From: Stefan Hajnoczi <stefanha@redhat.com>
To: mr-083 <matthieu@minio.io>
Cc: qemu-devel@nongnu.org, qemu-block@nongnu.org, its@irrelevant.dk,
kbusch@kernel.org, mr-083 <matthieu@min.io>
Subject: Re: [PATCH v2] hw/nvme: add namespace hotplug support
Date: Fri, 10 Apr 2026 08:41:21 -0400 [thread overview]
Message-ID: <20260410124121.GA485553@fedora> (raw)
In-Reply-To: <20260409213454.5186-1-matthieu@min.io>
[-- Attachment #1: Type: text/plain, Size: 8180 bytes --]

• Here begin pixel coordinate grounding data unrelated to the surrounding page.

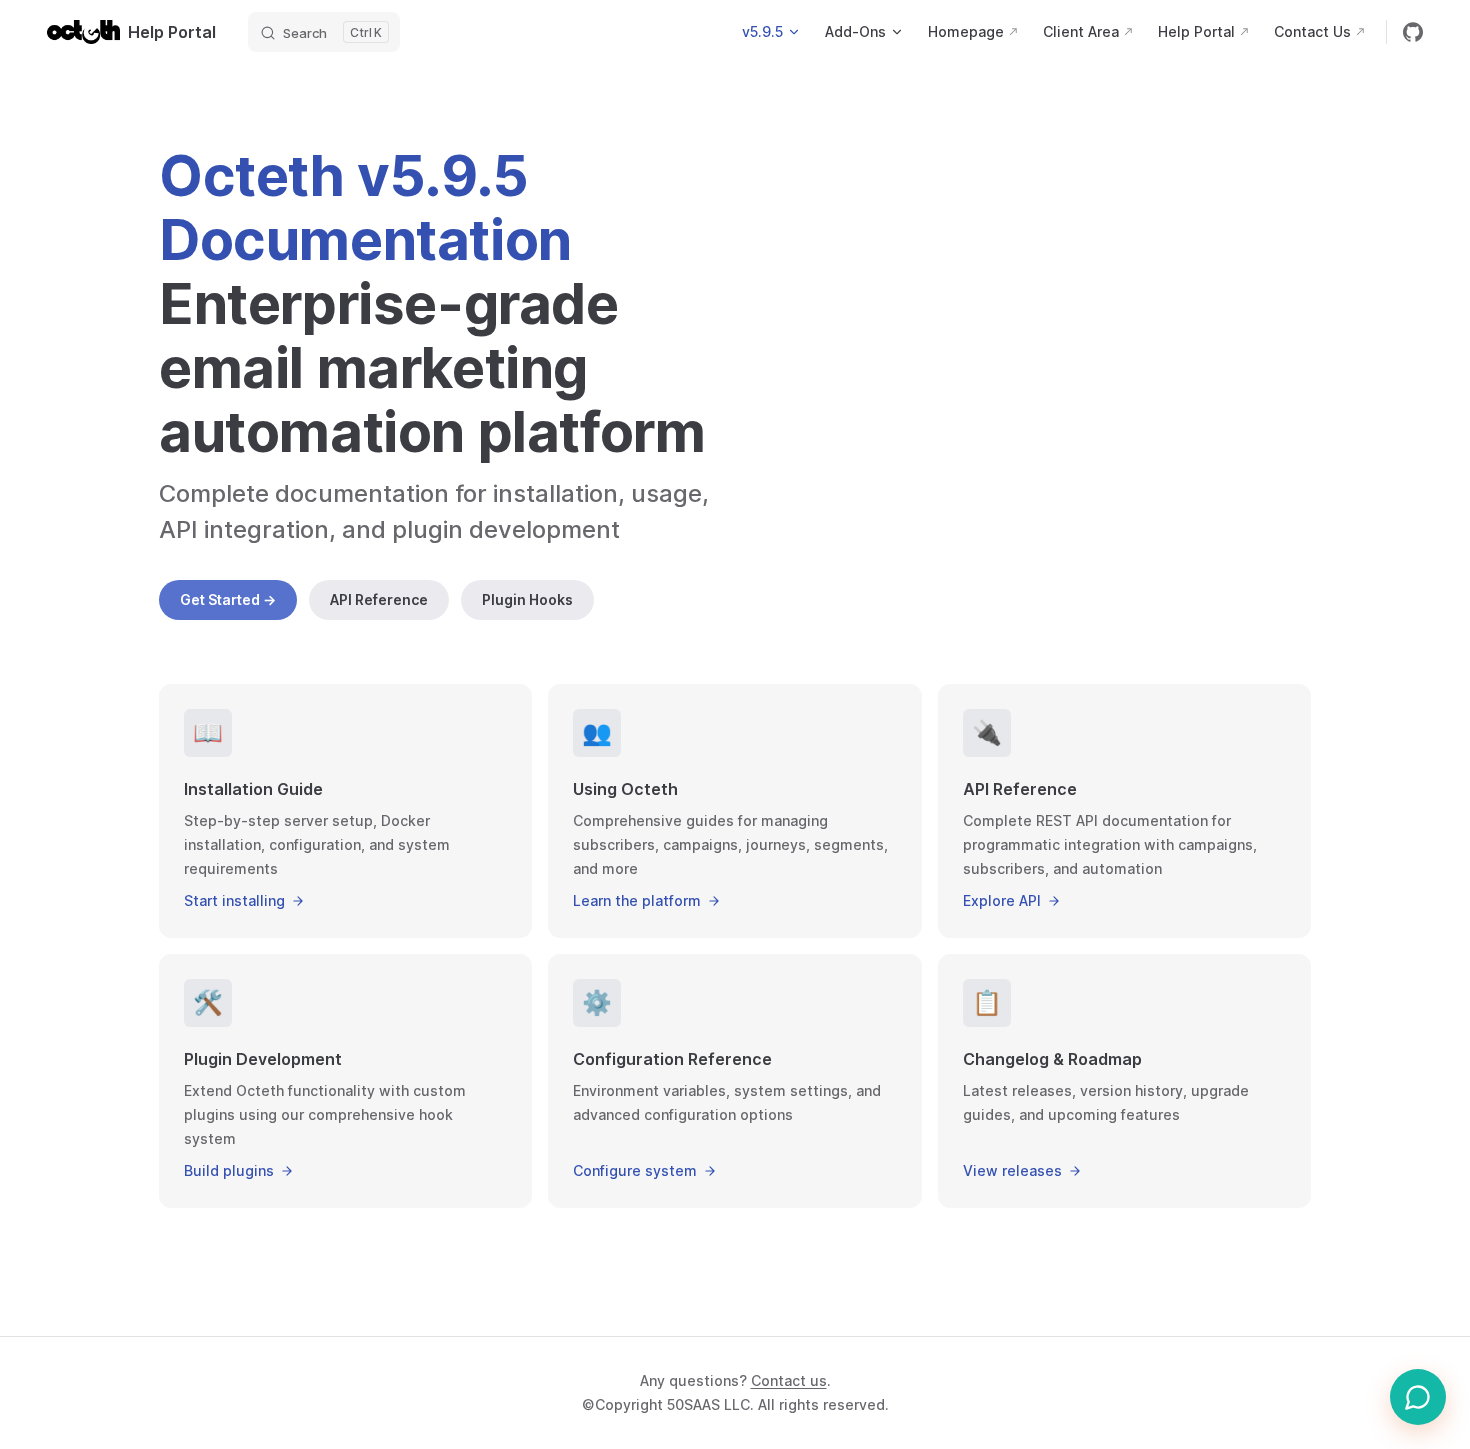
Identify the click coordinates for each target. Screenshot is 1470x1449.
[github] (1413, 32)
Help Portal (172, 32)
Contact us (789, 1380)
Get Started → (228, 599)
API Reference (379, 599)
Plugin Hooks (527, 599)
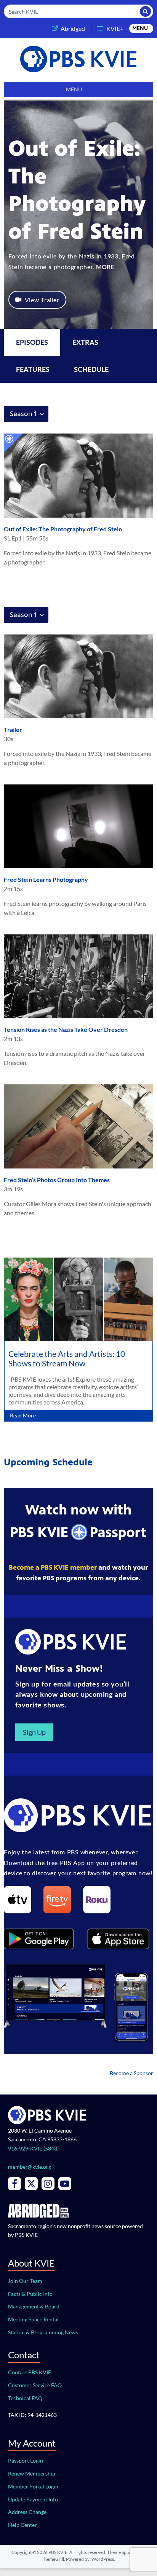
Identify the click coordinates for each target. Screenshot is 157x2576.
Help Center (22, 2525)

On Thu, Apr 09, 2026 at 11:34:51PM +0200, mr-083 wrote:
> Add hotplug support for nvme-ns devices on the NvmeBus. This enables
> namespace-level hot-swap without removing the NVMe controller, matching
> the behavior of physical NVMe drives hot-swapped in the same PCIe slot.
If we rely purely on NVMe's AEN then this is not equivalent to swapping
physical drives in the same PCIe slot. Maybe adjust the wording to
reflect that this is NVMe-level Namespace hotplug?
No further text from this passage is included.